(Collected data entries)
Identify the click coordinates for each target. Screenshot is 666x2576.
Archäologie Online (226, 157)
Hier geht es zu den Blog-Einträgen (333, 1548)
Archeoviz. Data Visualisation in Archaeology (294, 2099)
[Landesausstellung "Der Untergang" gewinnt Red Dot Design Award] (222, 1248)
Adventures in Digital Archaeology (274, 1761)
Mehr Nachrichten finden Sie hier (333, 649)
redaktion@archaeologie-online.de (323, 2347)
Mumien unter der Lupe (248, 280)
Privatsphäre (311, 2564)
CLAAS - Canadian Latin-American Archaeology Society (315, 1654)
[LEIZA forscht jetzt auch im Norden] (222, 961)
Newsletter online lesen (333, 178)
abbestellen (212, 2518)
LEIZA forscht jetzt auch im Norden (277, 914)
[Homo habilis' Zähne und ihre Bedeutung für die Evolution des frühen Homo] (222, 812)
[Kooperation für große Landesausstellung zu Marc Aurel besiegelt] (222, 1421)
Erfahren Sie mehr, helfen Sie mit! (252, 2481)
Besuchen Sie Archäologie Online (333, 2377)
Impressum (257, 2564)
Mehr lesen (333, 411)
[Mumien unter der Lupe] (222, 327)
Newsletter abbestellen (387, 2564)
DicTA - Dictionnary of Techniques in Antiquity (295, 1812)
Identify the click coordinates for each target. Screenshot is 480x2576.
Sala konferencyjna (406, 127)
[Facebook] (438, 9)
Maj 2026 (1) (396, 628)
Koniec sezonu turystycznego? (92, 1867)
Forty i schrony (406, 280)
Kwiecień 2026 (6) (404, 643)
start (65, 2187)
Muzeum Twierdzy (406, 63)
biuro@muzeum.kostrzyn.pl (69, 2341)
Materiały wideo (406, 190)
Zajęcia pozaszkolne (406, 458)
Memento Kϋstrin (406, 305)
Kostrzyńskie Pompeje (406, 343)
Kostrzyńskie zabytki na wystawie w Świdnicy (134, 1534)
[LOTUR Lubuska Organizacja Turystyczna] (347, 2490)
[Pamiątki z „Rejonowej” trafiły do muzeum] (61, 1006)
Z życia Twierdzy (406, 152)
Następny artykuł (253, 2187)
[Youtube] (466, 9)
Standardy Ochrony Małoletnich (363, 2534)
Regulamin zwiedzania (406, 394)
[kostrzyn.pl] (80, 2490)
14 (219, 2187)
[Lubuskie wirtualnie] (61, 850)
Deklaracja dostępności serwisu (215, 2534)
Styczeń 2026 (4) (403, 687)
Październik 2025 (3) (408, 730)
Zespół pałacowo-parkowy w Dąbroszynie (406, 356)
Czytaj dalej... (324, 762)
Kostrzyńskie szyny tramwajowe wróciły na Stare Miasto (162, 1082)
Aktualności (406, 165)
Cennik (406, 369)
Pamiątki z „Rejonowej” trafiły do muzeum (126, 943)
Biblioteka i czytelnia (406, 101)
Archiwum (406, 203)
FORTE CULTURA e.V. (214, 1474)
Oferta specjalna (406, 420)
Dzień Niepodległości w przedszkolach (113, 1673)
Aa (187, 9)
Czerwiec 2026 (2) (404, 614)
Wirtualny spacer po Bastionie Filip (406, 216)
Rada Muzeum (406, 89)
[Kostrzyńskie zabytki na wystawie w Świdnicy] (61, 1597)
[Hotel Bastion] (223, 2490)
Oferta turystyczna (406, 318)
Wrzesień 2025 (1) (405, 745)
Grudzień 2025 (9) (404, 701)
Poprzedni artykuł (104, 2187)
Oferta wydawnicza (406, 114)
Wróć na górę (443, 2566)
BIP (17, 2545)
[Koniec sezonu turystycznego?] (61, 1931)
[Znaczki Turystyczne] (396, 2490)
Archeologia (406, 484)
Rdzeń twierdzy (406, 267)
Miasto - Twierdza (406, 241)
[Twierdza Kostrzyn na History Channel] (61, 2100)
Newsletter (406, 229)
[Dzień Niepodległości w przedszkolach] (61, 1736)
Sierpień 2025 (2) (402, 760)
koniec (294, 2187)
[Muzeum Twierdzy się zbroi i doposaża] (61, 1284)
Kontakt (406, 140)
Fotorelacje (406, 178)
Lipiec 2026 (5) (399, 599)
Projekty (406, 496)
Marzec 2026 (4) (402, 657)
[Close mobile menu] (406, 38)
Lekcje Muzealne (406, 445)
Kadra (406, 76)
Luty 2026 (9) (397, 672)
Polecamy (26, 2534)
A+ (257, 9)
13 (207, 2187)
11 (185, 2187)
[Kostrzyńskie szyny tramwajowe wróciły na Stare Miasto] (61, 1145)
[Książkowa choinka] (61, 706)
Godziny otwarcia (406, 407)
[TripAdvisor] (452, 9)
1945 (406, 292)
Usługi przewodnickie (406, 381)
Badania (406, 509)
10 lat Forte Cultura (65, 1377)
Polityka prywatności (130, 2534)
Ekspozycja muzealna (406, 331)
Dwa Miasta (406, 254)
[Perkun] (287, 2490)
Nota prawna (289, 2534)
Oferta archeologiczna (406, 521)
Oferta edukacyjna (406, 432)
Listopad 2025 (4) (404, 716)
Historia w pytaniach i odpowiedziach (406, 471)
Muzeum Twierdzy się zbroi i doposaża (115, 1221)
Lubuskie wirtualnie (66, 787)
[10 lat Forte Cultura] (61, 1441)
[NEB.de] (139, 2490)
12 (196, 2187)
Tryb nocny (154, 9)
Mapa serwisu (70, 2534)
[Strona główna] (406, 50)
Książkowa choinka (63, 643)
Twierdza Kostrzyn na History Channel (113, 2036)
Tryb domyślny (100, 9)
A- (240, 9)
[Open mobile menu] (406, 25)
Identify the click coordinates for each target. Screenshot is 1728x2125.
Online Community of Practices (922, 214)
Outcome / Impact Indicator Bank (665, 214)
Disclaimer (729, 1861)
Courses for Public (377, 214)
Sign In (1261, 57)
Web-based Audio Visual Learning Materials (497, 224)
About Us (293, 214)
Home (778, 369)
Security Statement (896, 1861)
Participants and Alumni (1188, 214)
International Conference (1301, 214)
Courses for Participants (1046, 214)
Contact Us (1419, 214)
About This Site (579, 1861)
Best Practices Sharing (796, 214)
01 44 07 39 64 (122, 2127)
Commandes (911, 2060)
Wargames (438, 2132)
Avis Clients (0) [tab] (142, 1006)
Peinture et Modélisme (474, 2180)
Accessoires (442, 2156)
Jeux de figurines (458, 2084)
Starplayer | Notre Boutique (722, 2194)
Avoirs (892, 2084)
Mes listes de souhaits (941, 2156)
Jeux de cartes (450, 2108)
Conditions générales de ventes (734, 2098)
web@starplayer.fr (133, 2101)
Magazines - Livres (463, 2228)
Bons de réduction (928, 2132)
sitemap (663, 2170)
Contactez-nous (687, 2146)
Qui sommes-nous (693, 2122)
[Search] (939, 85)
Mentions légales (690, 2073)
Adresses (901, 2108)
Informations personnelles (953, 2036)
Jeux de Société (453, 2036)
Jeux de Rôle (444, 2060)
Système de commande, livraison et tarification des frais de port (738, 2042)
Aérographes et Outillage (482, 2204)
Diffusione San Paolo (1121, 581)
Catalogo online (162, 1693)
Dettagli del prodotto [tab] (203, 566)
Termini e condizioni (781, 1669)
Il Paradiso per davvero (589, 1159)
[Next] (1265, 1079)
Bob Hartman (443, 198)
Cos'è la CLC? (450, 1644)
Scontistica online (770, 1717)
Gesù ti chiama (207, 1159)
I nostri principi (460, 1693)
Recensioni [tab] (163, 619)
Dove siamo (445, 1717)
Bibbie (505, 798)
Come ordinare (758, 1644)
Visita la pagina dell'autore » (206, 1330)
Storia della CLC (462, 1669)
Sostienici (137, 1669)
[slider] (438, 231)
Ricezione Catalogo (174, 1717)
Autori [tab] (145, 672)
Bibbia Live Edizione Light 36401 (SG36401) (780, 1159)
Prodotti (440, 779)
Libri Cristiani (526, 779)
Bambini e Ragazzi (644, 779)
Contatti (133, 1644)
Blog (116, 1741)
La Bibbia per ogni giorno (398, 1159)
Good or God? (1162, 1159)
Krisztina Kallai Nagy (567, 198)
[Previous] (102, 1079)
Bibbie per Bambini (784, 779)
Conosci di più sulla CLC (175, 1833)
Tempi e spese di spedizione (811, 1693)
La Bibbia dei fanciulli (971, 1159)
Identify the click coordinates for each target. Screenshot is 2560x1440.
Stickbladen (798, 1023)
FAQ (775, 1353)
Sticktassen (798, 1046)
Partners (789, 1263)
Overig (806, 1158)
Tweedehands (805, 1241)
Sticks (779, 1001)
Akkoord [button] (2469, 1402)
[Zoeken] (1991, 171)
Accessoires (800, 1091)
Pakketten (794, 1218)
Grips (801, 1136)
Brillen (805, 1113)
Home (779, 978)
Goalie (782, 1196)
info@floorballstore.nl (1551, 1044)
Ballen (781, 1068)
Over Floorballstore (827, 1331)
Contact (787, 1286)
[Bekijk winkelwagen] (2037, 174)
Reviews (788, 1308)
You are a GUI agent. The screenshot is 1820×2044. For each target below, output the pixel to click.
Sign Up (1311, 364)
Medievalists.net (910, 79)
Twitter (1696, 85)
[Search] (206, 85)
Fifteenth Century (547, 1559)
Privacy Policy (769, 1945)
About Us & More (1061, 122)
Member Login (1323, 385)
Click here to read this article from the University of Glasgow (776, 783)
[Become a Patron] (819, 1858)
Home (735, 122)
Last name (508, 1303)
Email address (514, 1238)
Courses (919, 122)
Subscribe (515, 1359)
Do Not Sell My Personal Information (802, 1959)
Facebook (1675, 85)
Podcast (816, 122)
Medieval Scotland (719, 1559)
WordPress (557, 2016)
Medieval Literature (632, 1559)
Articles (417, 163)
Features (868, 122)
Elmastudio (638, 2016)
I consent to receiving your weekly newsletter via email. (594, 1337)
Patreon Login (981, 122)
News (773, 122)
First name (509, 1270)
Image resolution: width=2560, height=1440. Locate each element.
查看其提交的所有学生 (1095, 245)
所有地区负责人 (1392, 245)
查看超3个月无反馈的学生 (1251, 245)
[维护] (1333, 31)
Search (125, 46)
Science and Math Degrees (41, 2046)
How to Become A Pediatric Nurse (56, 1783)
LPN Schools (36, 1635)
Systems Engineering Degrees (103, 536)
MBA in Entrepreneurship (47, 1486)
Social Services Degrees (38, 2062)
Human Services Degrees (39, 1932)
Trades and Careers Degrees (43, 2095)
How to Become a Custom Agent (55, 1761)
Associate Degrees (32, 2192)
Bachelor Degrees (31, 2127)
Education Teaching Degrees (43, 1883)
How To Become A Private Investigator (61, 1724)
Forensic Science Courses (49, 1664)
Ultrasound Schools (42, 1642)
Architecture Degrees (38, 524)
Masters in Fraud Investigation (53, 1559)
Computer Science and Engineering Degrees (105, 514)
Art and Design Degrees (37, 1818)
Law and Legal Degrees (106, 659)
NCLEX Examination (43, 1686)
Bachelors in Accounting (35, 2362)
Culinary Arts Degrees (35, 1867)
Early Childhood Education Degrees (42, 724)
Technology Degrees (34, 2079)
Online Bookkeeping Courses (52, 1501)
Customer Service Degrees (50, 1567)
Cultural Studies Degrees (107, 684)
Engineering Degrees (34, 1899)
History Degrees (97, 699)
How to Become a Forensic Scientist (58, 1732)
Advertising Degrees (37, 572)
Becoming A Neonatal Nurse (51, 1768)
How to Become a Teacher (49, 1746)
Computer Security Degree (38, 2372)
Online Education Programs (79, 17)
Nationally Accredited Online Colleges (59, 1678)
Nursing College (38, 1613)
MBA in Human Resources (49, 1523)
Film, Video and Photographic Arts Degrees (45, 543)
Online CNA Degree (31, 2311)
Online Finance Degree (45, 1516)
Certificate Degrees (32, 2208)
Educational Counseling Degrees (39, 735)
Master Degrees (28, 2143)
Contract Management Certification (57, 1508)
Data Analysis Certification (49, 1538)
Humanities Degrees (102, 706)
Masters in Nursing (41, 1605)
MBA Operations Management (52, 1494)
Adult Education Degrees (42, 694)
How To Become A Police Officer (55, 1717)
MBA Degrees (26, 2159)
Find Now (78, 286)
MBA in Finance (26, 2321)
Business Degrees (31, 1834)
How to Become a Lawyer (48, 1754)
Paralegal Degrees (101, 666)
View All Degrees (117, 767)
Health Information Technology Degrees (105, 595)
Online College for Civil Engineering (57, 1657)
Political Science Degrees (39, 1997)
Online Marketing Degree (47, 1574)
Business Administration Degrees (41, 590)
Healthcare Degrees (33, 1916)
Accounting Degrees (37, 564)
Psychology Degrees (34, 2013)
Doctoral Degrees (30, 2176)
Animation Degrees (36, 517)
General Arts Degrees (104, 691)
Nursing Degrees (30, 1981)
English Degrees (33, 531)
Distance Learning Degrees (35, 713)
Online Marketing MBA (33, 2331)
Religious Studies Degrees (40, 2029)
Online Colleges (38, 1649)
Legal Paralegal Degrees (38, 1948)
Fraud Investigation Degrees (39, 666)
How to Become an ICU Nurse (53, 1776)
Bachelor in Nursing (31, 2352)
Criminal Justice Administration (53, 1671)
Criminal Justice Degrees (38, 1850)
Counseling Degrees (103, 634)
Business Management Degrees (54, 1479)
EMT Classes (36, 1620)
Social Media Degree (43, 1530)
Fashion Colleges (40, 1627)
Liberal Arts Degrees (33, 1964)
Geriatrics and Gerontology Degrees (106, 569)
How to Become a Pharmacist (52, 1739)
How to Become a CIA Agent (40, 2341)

WHAT YOU ARE ASKED TO DO:
Lines from the top of the data above through the line containing "abbestellen (212, 2518)" must be repeated exactly. All other lines stay out.

RESULT BELOW:
Identify the click coordinates for each target. Screenshot is 666x2576.
Archäologie Online (226, 157)
Hier geht es zu den Blog-Einträgen (333, 1548)
Archeoviz. Data Visualisation in Archaeology (294, 2099)
[Landesausstellung "Der Untergang" gewinnt Red Dot Design Award] (222, 1248)
Adventures in Digital Archaeology (274, 1761)
Mehr Nachrichten finden Sie hier (333, 649)
redaktion@archaeologie-online.de (323, 2347)
Mumien unter der Lupe (248, 280)
Privatsphäre (311, 2564)
CLAAS - Canadian Latin-American Archaeology Society (315, 1654)
[LEIZA forscht jetzt auch im Norden] (222, 961)
Newsletter online lesen (333, 178)
abbestellen (212, 2518)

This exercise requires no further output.